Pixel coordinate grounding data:
☆ ☆ ☆ ☆ ☆ ☆ ☆
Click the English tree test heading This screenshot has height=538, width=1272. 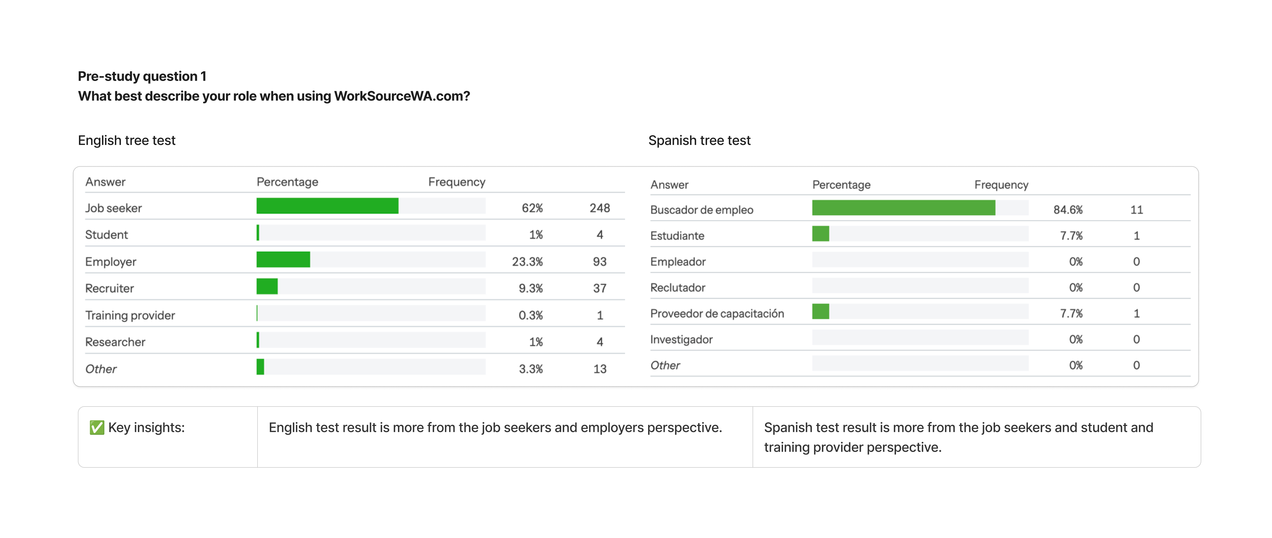click(x=126, y=140)

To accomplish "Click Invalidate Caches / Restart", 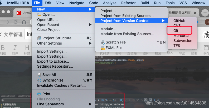I will (61, 85).
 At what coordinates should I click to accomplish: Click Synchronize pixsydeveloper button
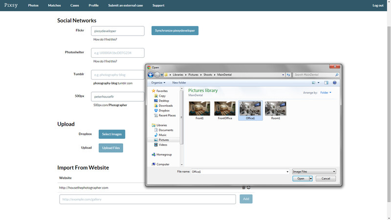tap(175, 31)
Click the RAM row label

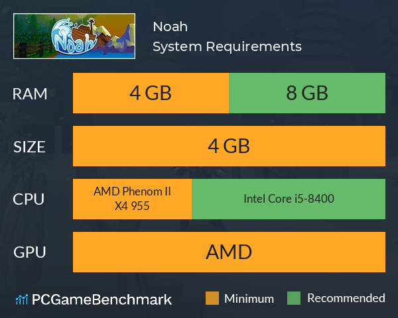pyautogui.click(x=30, y=94)
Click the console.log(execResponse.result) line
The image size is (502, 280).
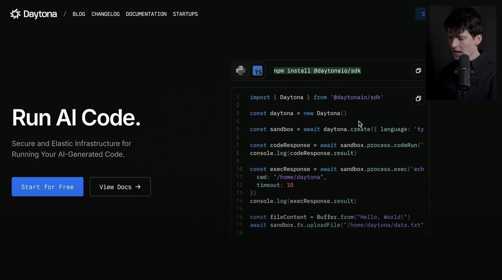pyautogui.click(x=303, y=201)
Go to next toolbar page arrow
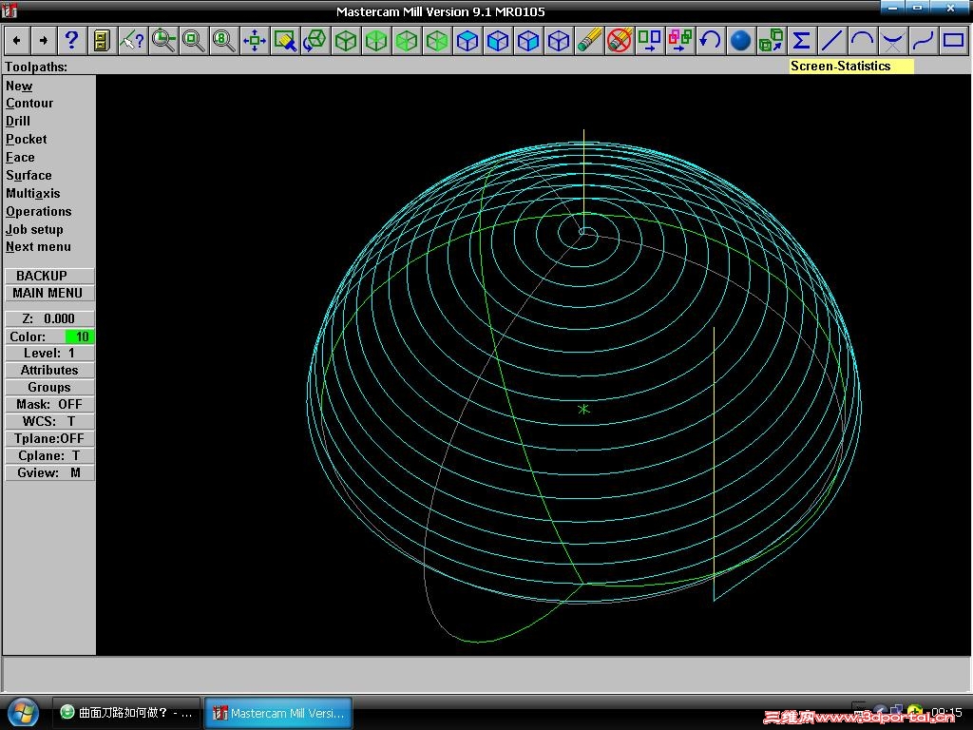 tap(43, 40)
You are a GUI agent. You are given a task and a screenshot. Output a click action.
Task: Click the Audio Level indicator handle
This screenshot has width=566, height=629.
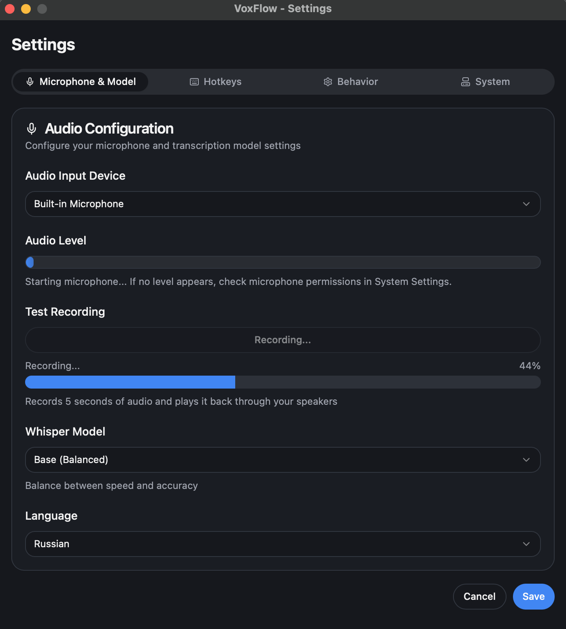(x=30, y=262)
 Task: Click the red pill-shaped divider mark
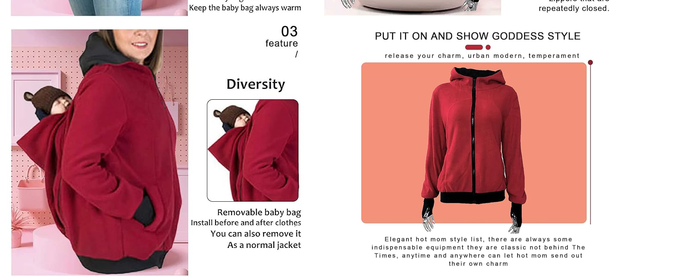[474, 47]
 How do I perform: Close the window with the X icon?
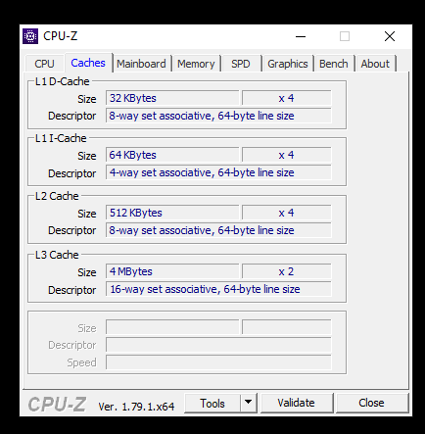(390, 36)
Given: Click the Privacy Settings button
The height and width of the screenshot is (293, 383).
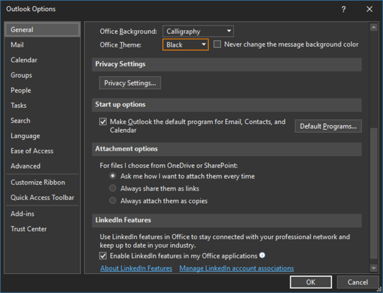Looking at the screenshot, I should click(x=130, y=83).
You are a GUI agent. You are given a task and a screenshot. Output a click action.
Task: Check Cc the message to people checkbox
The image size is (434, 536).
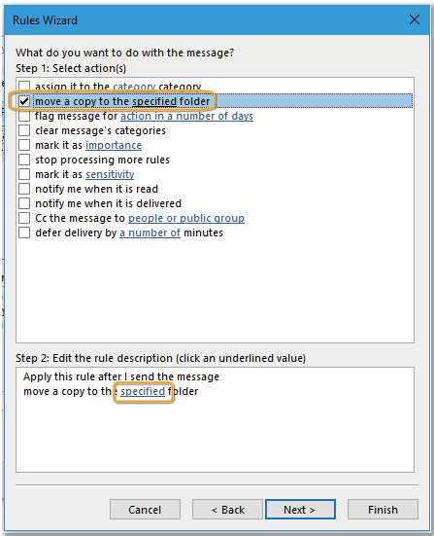pos(24,218)
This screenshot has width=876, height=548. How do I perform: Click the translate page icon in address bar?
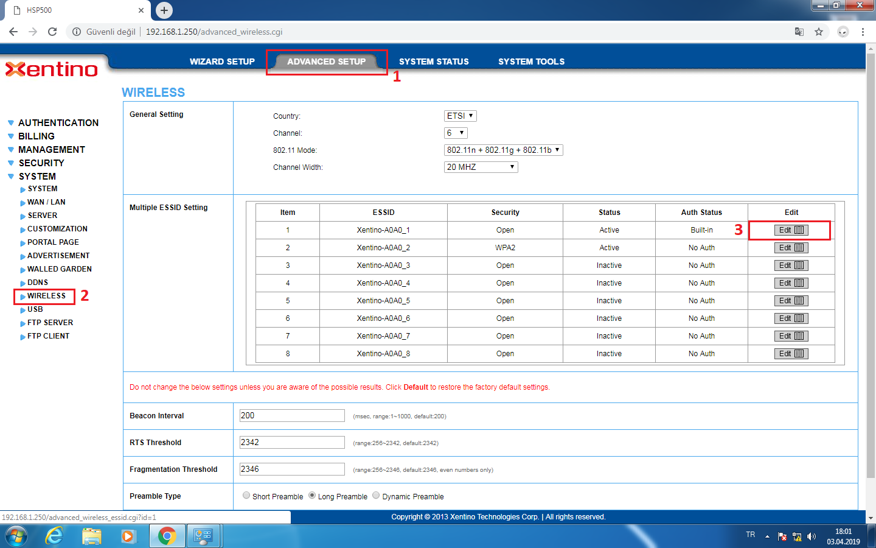(799, 32)
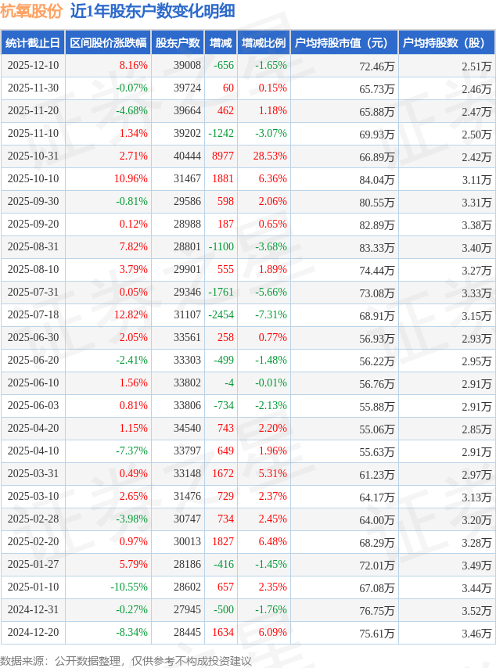This screenshot has width=496, height=668.
Task: Click the 40444 shareholder count cell
Action: point(186,156)
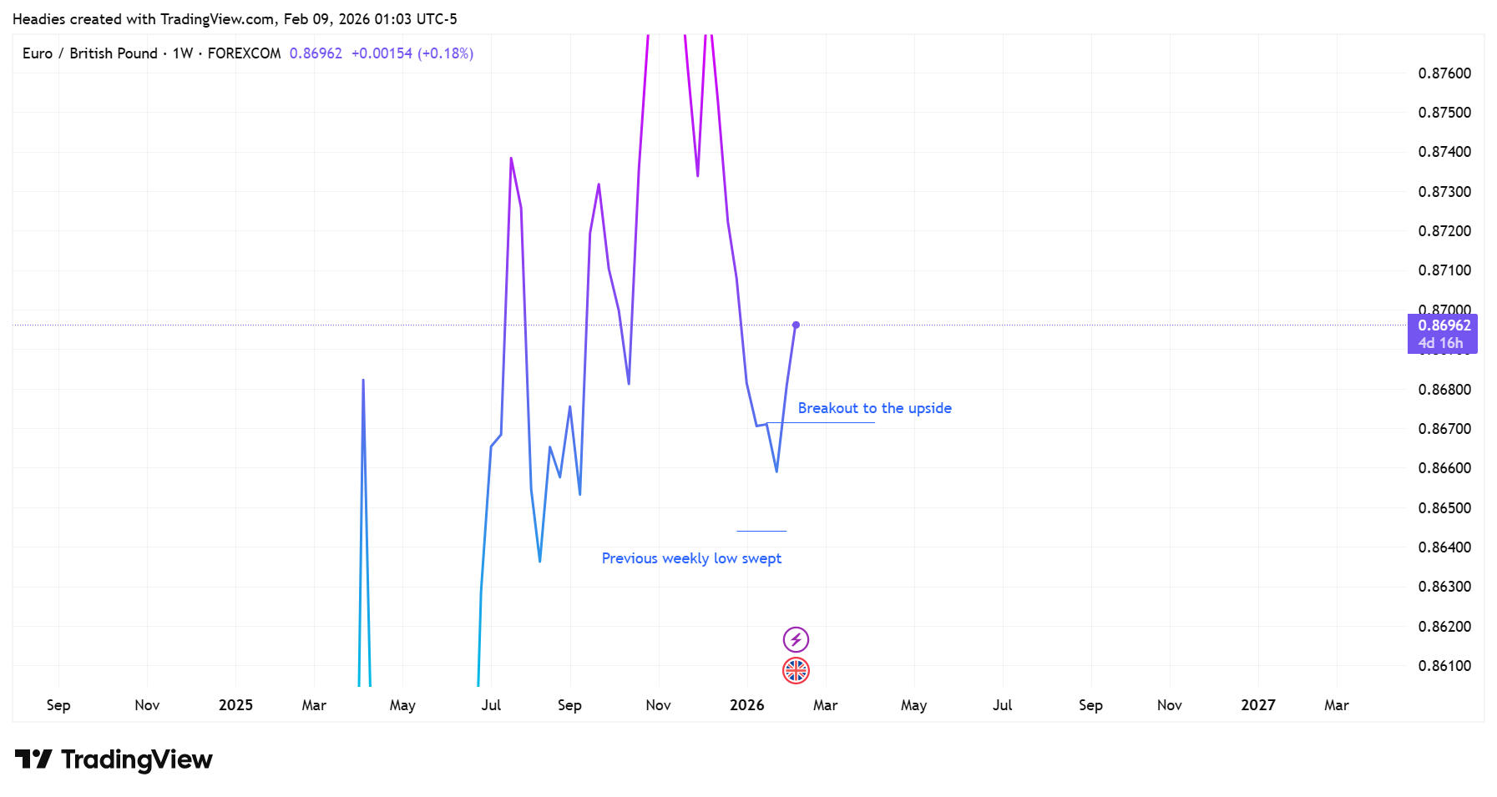Click the UK flag economic event icon
Screen dimensions: 1497x797
point(796,670)
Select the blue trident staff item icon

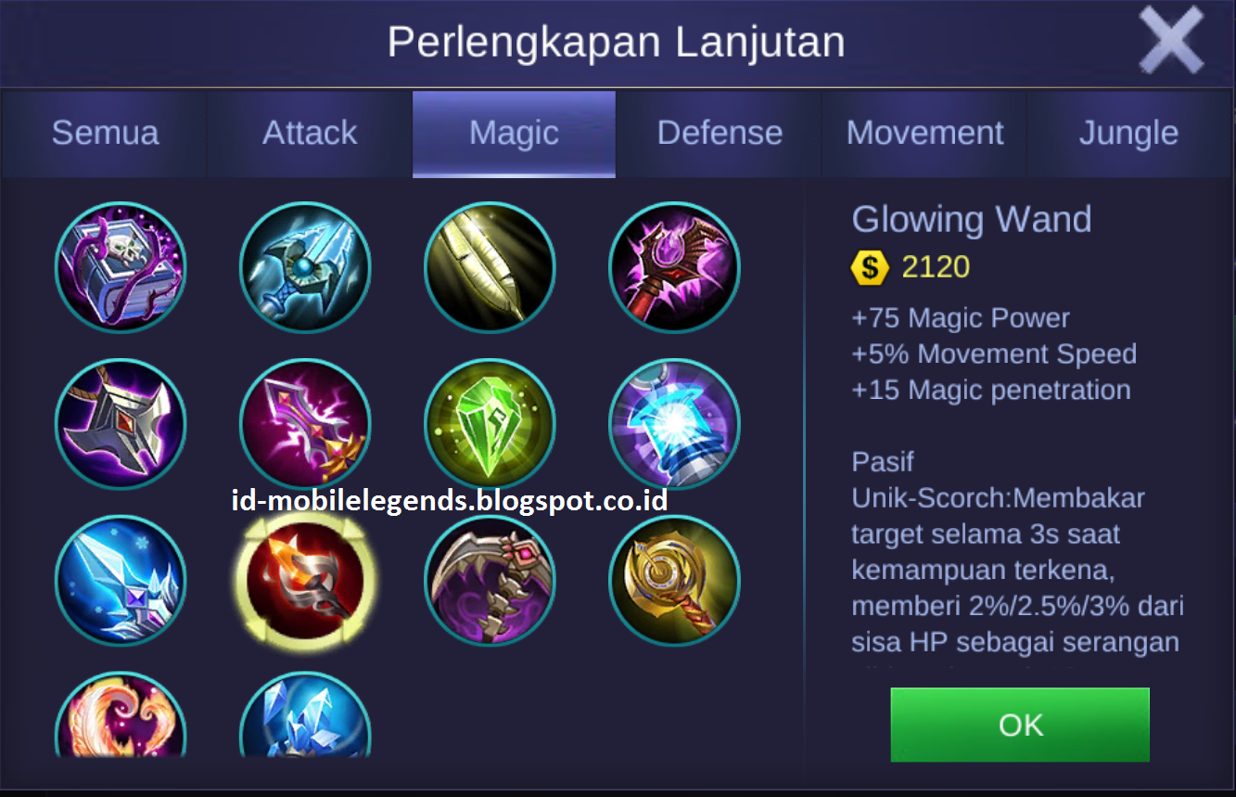pos(305,267)
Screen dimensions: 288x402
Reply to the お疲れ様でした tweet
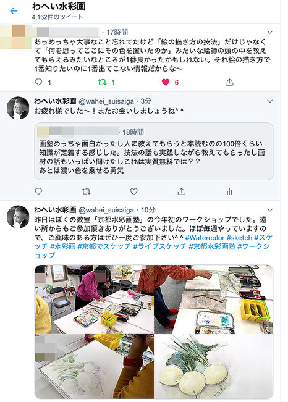tap(38, 191)
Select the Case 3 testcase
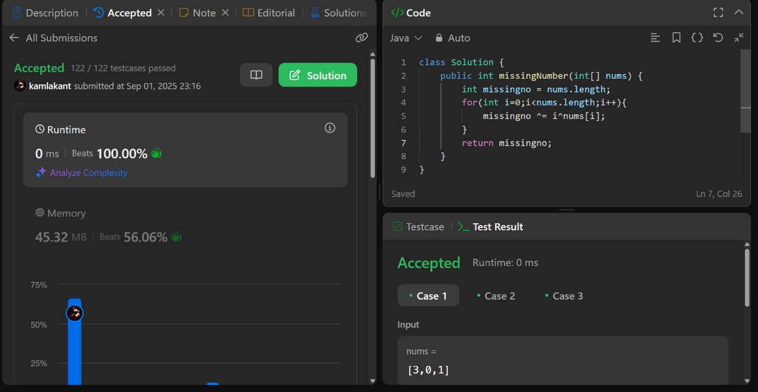The height and width of the screenshot is (392, 758). coord(564,296)
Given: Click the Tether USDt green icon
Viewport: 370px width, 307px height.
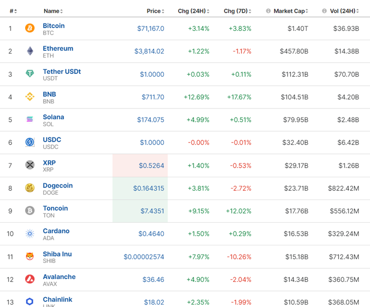Looking at the screenshot, I should pyautogui.click(x=30, y=74).
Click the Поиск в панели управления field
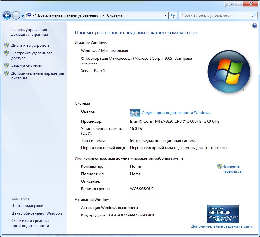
☆ ☆ ☆ ☆ ☆ ☆ ☆
### Task instructions
Output exactly, and only, the lines running from the line containing "Task: Click the Audio Level indicator handle" to the last line of the entries above, omitting the pictures.

### Worked solution
Task: Click the Audio Level indicator handle
This screenshot has width=566, height=629.
(x=30, y=262)
 Task: Click the red pill-shaped divider mark
[474, 47]
 How do I perform: Close the window with the X icon?
(390, 36)
Given: Click the Privacy Settings button
The height and width of the screenshot is (293, 383).
Looking at the screenshot, I should click(x=130, y=83).
You are a GUI agent. You are given a task and a screenshot. Output a click action.
Task: Check Cc the message to people checkbox
The image size is (434, 536).
pos(24,218)
This screenshot has width=876, height=548. How do I perform: Click the translate page icon in address bar?
(799, 32)
This screenshot has width=496, height=668.
Task: Click the 40444 shareholder count cell
Action: point(186,156)
Click the UK flag economic event icon
Screen dimensions: 1497x797
point(796,670)
Select the blue trident staff item icon

pos(305,267)
Screen dimensions: 288x402
Reply to the お疲れ様でした tweet
tap(38, 191)
Select the Case 3 testcase
The height and width of the screenshot is (392, 758). coord(564,296)
Given: Click the Tether USDt green icon
Viewport: 370px width, 307px height.
Looking at the screenshot, I should pyautogui.click(x=30, y=74).
Click the Поиск в панели управления field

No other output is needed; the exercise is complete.